Distributions of future values are computed using Monte Carlo simulations and regression. Finding Greeks, on the other hand, requires differentiation of these regressions at each future value, which can be computationally very intensive. It can also produce a lot of noise in the estimates, as the regressions themselves are occasionally noisy.
“To calculate the Greeks of prices or XVAs, we should go through these regressions and differentiate at each future value,” says Alexandre Antonov, a director at Standard Chartered in London. “Regression techniques can be very complicated and painful. Sometimes you would like to avoid the differentiation of regressions.”
In this month’s technical, Pathwise XVA Greeks for early-exercise products, Antonov and his co-authors Serguei Mechkov, a senior vice-president at Numerix in Paris, Michael Konikov, an executive director, Andy McClelland, a director and Serguei Issakov, a senior vice-president within the same firm, show differentiation of regressions can in fact be avoided for some derivatives instruments.
Future values of products with early exercise are typically computed using a so-called backward Monte Carlo, a combination of Monte Carlo simulation and regression, carefully calculating the exercise conditions, and then running a forward Monte Carlo aggregating the final result.
Typically, the Greeks of prices are calculated by differentiating the regression function.

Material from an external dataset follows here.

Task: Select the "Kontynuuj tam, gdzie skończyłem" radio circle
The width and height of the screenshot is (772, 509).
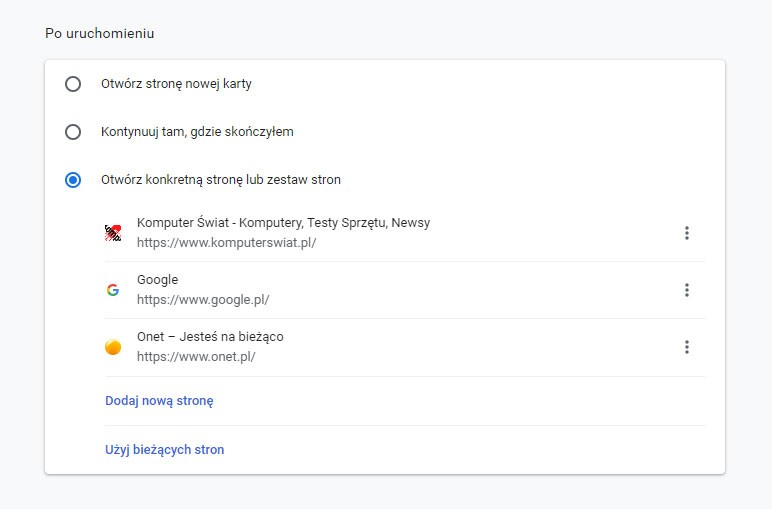Action: click(73, 132)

Since prices are based on optimal exercise values in the future, differentiation at future exercise dates is not required for derivatives that are typically priced using backward Monte Carlo, because the differentials at these points are zero.
The quants show this conclusion can also be extended for XVAs to a wider class of products. For the calculation of credit valuation adjustment sensitivities of products with single exercise and simple collateral arrangements, such as one-sided credit support annexes, previous works have showed differentiation of regression can be avoided altogether by differentiating cashflows of the derivative instead and applying extra regressions.
If we manage to apply it to only cashflows, it is easy, because quite often we know all the cashflows analytically, so it’s not a big deal. However, the derivative of the regression is complicatedAlexandre Antonov, Standard Chartered
The cashflows could then be combined in such a way that one can arrive at the Greeks.
The authors extend this to any instrument that can be priced using backward Monte Carlo, such as those with callable, multi-callable or combinations of callable and barrier options.
“If we manage to apply it to only cashflows, it is easy, because quite often we know all the cashflows analytically, so it’s not a big deal. However, the derivative of the regression is complicated,” says Antonov.
Numerix has been using the technique as part of its XVA pricing package for almost a year.
In recent years, techniques such as adjoint algorithmic differentiation (AAD) helped substantially speed up sensitivities calculation both for XVAs and regulatory reporting by anywhere between 10–500 times. AAD is already being used for a number of applications, such as risk management of complex derivatives, calculation of market risk sensitivities for regulatory requirements and computation of CVA Greeks.
Antonov says that for Greeks for certain instruments and under specific conditions, the results in their paper also extend to algorithmic techniques such as AAD, making it possible to avoid the inefficient step of differentiating regressions that is otherwise part of the algorithm.
Avoiding differentiation has two advantages – speed and accuracy. Using this new technique, Greeks can be computed almost as quickly as the time it takes to price the derivatives. Cutting the step of differentiating regressions also helps reduce noise in the estimation.
With growing regulatory requirements and the industry’s rapid move towards clearing and electronic trading, optimisation is clearly the key to running a successful business, pushing quants to focus more on issues such as margin compression and price impact optimisation.
It is no surprise, therefore, that some would want to improve efficiency and reduce complexity wherever possible, even for techniques that already work well, such as AAD, for instance.
They may not seem like radical changes, but small improvements over a period of time could save someone a lot of pain in the long run.